• [Document section]:
★ ★ ★ ★ ★ ★ ★

Methodology
How the Index was built.
The AI Companies AI Visibility Index 2026 analyzed 32,200 prompts across ChatGPT, Claude, Gemini, Perplexity, and Google AI Overviews, run in two independent waves to test for stability across retrieval drift, model updates, and the high cross-wave volatility characteristic of this category.
Two-wave structure
- Wave 1: January 15 – February 12, 2026 · 16,100 prompts
- Wave 2: April 8 – May 6, 2026 · 16,100 prompts
Wave 2 used the same prompt set as Wave 1 with no modification. Only findings stable across both waves within reporting tolerance (≤2.0 percentage-point delta on company-level Citation Share; ≤2.5 pp on source-level share) are published here. This category showed higher cross-wave volatility than banking, venture capital, or credit cards — driven by frequent model releases, active news cycles, and ongoing competitive dynamics during the testing period. The wider tolerance band reflects that reality without compromising stability requirements.
Prompt design
Queries simulated real founder, developer, journalist, investor, and policymaker research behavior. Prompts included branded company queries ("What does OpenAI do?"), non-branded category queries ("Best AI company in 2026"), comparison queries ("OpenAI vs Anthropic"), capability queries ("Best AI for coding", "Best AI for safety research"), recommendation queries ("Which AI should I use for my startup?"), and technical queries ("Best open-source LLM"). Prompts were distributed evenly across the five engines so that each engine received the same prompt mix per category.
Seven AI company categories measured
- Foundation model labs (OpenAI, Anthropic, Google DeepMind, Meta, xAI)
- Open-source AI labs and projects (Mistral, Hugging Face, EleutherAI, AI2)
- Multimodal and generative AI (Stability AI, Runway, Character.AI)
- AI safety, alignment, and interpretability
- Application-layer and vertical AI (Glean, Harvey, Cursor, Replit, Adept)
- Major Chinese AI labs (DeepSeek, Alibaba Qwen, Moonshot Kimi, Baidu, Zhipu)
- Enterprise AI infrastructure (Cohere, AI21, Together, Reka)
Self-Citation Lift methodology
Self-Citation Lift was calculated within recommendation queries only — prompts that explicitly ask the AI assistant to suggest or recommend a model, company, or tool. For each engine with a parent company in the test set, the engine's citation rate for its parent's products was compared against the average citation rate for the same parent across the other four engines in identical prompts. A lift of 1.0x indicates no self-bias. A lift of 2.0x indicates the engine cites its parent twice as often as other engines do. Lift was averaged across both waves.

★ ★ ★ ★ ★ ★ ★

• [Data for analysis]:
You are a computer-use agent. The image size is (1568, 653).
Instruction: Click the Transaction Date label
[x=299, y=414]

★ ★ ★ ★ ★ ★ ★

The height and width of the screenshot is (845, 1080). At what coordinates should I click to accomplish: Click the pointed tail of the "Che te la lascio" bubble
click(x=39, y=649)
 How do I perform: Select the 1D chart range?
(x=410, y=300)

★ ★ ★ ★ ★ ★ ★

• [Questions]:
A. In the AI Visibility Index methodology, how large could the cross-wave delta on company-level Citation Share be for a finding to be published?
B. Extend the AI Visibility Index methodology past its final sentence.
The records stand apart from the AI Visibility Index methodology and are separate material.

• [Solved problems]:
A. No more than 2.0 percentage points.

B.
Sampling
Each prompt was issued three times per engine within a wave, with responses sampled at varied time-of-day windows to reduce within-engine retrieval drift. Reported Citation Share values represent the average of all retrieved responses for a prompt across both waves.
What "Citation Share" means operationally
Three distinct response signals were tracked per retrieved answer:
- Mention — the entity is named anywhere in the response
- Recommendation — the entity is named as a suggested or preferred option
- Source citation — the entity (or its owned domain, GitHub repository, or research papers) is cited as a reference
For the headline metric reported as Citation Share, all three signals were weighted equally per retrieved response. Source-level analyses (the publisher rankings in Figure 01) used source citations only.
Cross-engine normalization
Each engine was weighted equally in aggregate figures, regardless of differences in response length or default-citation frequency per engine. This was a deliberate choice: weighting by raw citation volume would have over-weighted Perplexity and Google AI Overviews, both of which return more citations per response than ChatGPT, Claude, or Gemini by default. Where per-engine results diverge, those differences are reported separately (Figures 02 and 03).
Retrieval vs training-data signal
This benchmark does not separately attribute citations to retrieval (live web search at query time) versus training data (pre-trained associations). The two are increasingly entangled in production AI assistants and not externally observable. The Self-Citation Lift finding (Figure 02) cannot fully distinguish between retrieval bias and training-data bias — both contribute. Where engine-level behavior differs from a pure retrieval-only baseline, that variance is interpreted as a combination of retrieval architecture, training-data composition, and engine-specific ranking heuristics.
Limitations and disclosures
Results reflect sampled outputs during a defined testing window. AI models, training data, retrieval indexes, and ranking systems evolve continuously; results may shift outside the test period. The category measured here — AI companies themselves — shows higher cross-wave volatility than slower-moving industries and demands more frequent re-measurement. The Index is best read as a structured snapshot of observed system behavior across two waves, not as a continuous live measurement. The full prompt set, per-engine response logs, and category-level datasets are available on request for replication.
Disclosure: 5W has commercial relationships in the AI industry and operates as a senior advisor to Curium.io, the team that coined Generative Engine Optimization. Companies cited in this Index were selected based on observed Citation Share in the test set; inclusion does not imply a commercial relationship. 5W does not accept compensation for ranking placement.